TASK REQUIREMENTS: Copy the opening lines of the listing exactly, through and including the line with "Viewport: 550px width, 518px height."; do not copy any pictures.

RECORDS SUPPLIED:
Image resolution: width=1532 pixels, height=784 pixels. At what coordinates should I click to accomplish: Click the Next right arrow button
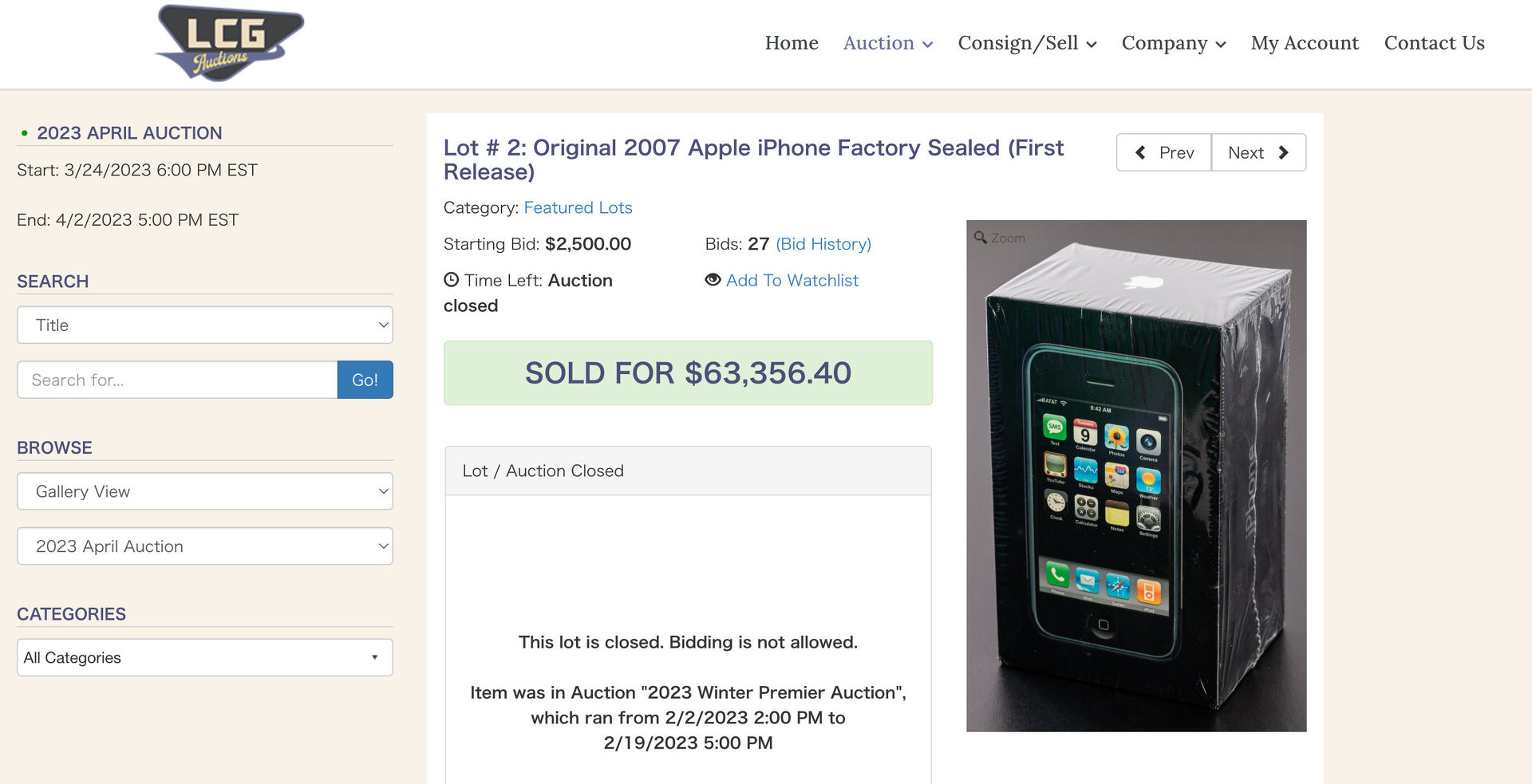1258,152
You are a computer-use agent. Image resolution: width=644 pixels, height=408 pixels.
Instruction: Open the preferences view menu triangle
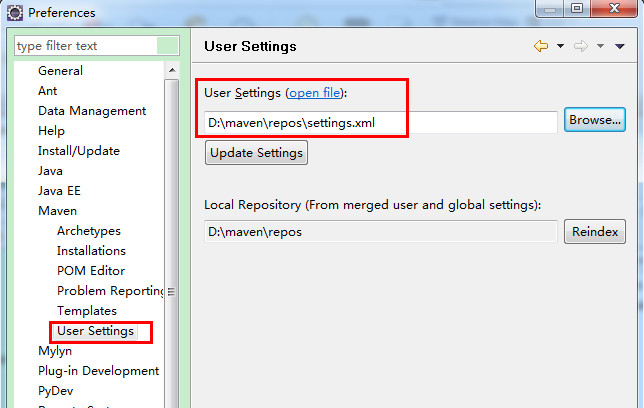(621, 46)
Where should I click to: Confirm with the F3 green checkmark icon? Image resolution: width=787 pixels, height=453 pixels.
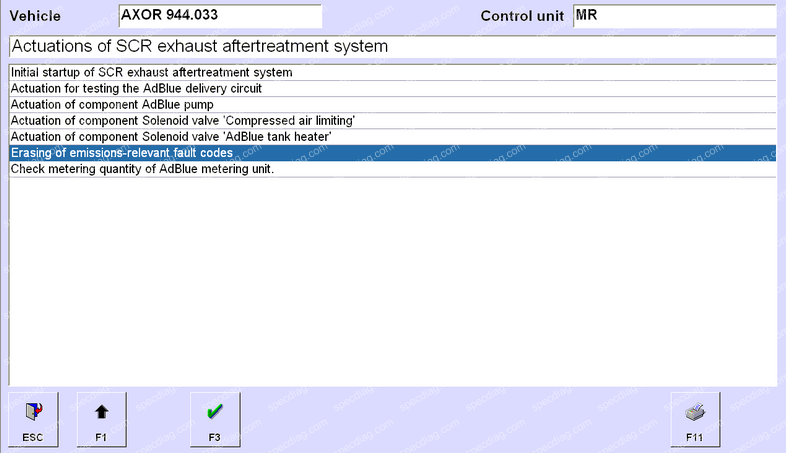215,412
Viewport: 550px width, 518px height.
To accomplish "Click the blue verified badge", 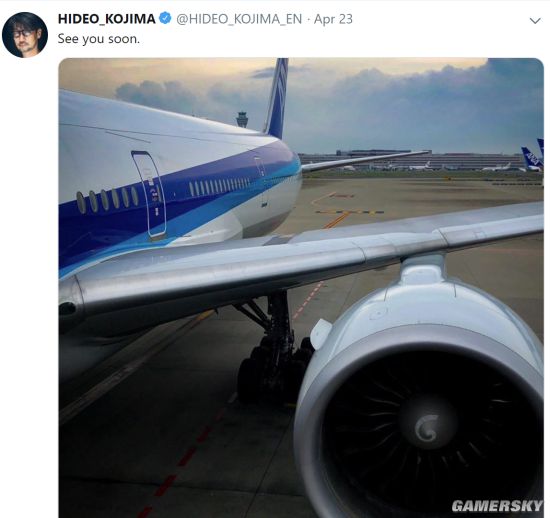I will click(165, 18).
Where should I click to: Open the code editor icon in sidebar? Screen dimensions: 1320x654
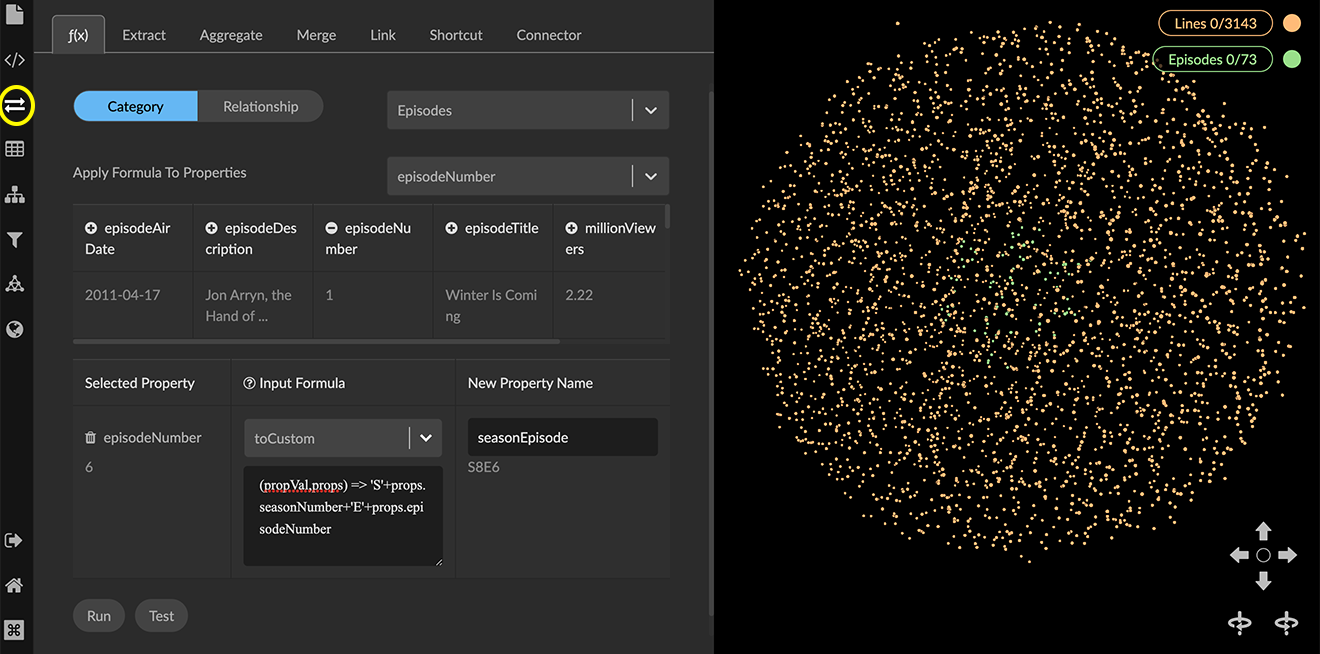click(x=14, y=60)
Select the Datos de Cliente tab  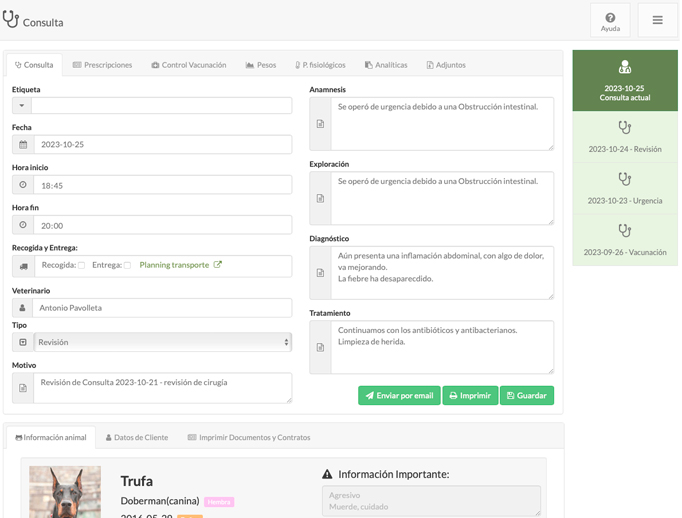point(137,438)
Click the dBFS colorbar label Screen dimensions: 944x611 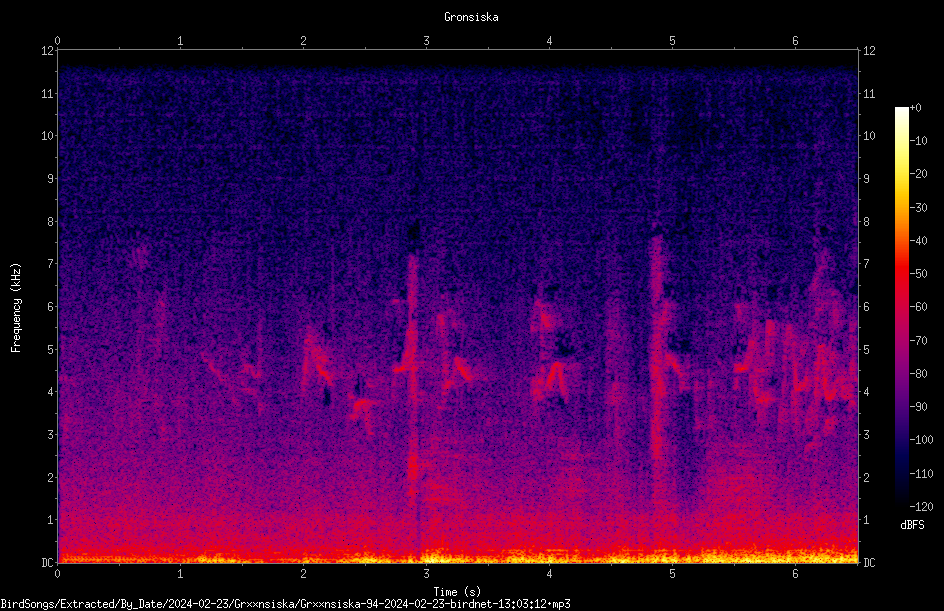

TASK SOLUTION:
Image resolution: width=1532 pixels, height=784 pixels. At what coordinates should I click to accomplish: Click the Next right arrow button
1258,152
You are a computer-use agent. Image resolution: width=644 pixels, height=408 pixels.
Instruction: Open the preferences view menu triangle
(621, 46)
Where should I click to: Confirm with the F3 green checkmark icon? Image resolution: width=787 pixels, height=453 pixels.
215,412
Viewport: 550px width, 518px height.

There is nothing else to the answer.